▶ **Page extract**:
________________________

Code
Sys.setenv(JAVA_HOME = "C:/Program Files/Java/jdk-22") ## One check is for one's system if required for running `rJava`
library(rJava)
library(tabulapdf)
library(pdftools)
library(tidyverse)
Part 1
June 9, 2024
In this blog post, we will explore how to extract data from PDF files using the tabulapdf
package in R. PDF is a common file format for sharing data, but extracting structured data from PDFs can be challenging. The tabulapdf
package provides an easy way to extract tables from PDFs and convert them into a usable format.
Extracting tables from PDF files is crucial for several reasons:
So extracting tables from PDFs is a critical skill that enables access to important data, ensures accuracy, and saves time in data processing.We can automate the process and make the data extraction workflow more efficient. This not only improves productivity but also ensures that the data extracted is accurate and reliable, providing a solid foundation for any subsequent analysis or decision-making processes.

________________________

▶ **Input for this task**:

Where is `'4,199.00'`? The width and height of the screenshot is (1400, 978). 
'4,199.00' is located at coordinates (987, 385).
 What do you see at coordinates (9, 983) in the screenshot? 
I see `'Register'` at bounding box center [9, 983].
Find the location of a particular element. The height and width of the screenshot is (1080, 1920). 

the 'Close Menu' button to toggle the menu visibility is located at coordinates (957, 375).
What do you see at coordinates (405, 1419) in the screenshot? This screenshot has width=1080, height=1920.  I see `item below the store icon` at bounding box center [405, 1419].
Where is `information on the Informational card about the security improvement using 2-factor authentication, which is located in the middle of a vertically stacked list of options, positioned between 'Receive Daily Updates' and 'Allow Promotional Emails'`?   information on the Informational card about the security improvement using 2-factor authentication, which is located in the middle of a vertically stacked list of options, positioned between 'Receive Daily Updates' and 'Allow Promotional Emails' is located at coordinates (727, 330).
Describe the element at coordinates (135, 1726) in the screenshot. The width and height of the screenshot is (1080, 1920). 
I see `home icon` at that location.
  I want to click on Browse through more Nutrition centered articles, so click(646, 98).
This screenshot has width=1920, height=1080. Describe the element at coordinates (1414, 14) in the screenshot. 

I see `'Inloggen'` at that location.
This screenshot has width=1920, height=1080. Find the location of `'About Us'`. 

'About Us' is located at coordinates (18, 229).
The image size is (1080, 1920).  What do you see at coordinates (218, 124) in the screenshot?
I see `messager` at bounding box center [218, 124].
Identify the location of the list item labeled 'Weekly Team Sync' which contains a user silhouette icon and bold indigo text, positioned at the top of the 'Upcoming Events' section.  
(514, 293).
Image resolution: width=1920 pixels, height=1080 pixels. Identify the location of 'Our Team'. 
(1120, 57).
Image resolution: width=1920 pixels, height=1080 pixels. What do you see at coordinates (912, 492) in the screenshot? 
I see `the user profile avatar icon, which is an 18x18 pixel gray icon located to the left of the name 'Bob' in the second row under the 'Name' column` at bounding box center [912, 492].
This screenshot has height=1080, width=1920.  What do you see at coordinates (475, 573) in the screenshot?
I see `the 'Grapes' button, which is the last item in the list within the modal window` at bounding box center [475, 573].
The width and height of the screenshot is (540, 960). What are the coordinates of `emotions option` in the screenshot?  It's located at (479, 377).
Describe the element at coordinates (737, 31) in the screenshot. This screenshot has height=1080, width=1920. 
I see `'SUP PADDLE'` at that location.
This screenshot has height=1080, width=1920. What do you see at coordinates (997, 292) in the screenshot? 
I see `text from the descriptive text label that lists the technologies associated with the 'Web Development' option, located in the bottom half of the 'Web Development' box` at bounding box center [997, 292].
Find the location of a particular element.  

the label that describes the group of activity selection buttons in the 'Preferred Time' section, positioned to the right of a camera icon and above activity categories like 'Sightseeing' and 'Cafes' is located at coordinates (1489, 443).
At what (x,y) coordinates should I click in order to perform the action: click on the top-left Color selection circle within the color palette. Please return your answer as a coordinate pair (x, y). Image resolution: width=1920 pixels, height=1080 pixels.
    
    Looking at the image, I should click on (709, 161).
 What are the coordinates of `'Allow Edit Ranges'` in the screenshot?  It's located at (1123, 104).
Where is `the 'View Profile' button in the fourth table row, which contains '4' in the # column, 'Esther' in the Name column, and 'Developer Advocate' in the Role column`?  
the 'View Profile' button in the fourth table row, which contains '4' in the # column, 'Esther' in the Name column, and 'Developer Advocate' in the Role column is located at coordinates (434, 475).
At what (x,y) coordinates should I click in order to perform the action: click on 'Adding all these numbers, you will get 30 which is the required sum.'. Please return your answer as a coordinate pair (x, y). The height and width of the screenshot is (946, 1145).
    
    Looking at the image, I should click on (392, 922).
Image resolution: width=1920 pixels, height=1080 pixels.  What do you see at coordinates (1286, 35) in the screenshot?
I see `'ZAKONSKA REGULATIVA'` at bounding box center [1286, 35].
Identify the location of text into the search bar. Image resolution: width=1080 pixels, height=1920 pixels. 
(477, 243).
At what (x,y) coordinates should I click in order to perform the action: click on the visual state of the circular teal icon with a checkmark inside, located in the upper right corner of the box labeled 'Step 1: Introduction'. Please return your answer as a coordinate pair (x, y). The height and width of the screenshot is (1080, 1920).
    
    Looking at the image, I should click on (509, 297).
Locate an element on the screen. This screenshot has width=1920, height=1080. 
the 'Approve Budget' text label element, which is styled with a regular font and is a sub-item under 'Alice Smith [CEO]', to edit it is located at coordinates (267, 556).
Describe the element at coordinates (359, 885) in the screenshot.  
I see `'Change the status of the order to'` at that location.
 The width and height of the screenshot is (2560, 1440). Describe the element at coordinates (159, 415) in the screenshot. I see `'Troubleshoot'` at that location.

________________________

▶ **Tasks to complete**:
(1) Summarize the blog post on extracting tables from PDFs in two sentences.
(2) Please reproduce the part of the records that opens with the line containing "on the visual" and closes with the last line of the records, including both of those lines.

▶ **The solutions**:
(1) The blog post explores how to extract data from PDF files with the tabulapdf package in R, noting that PDF is a common format for sharing data but that extracting structured data from it can be challenging. It says the package offers an easy way to extract tables and convert them into a usable format, and that automating this extraction saves time, improves productivity and ensures accurate, reliable data for later analysis or decision-making.

(2)
At what (x,y) coordinates should I click in order to perform the action: click on the visual state of the circular teal icon with a checkmark inside, located in the upper right corner of the box labeled 'Step 1: Introduction'. Please return your answer as a coordinate pair (x, y). The height and width of the screenshot is (1080, 1920).
    
    Looking at the image, I should click on (509, 297).
Locate an element on the screen. This screenshot has width=1920, height=1080. 
the 'Approve Budget' text label element, which is styled with a regular font and is a sub-item under 'Alice Smith [CEO]', to edit it is located at coordinates (267, 556).
Describe the element at coordinates (359, 885) in the screenshot.  
I see `'Change the status of the order to'` at that location.
 The width and height of the screenshot is (2560, 1440). Describe the element at coordinates (159, 415) in the screenshot. I see `'Troubleshoot'` at that location.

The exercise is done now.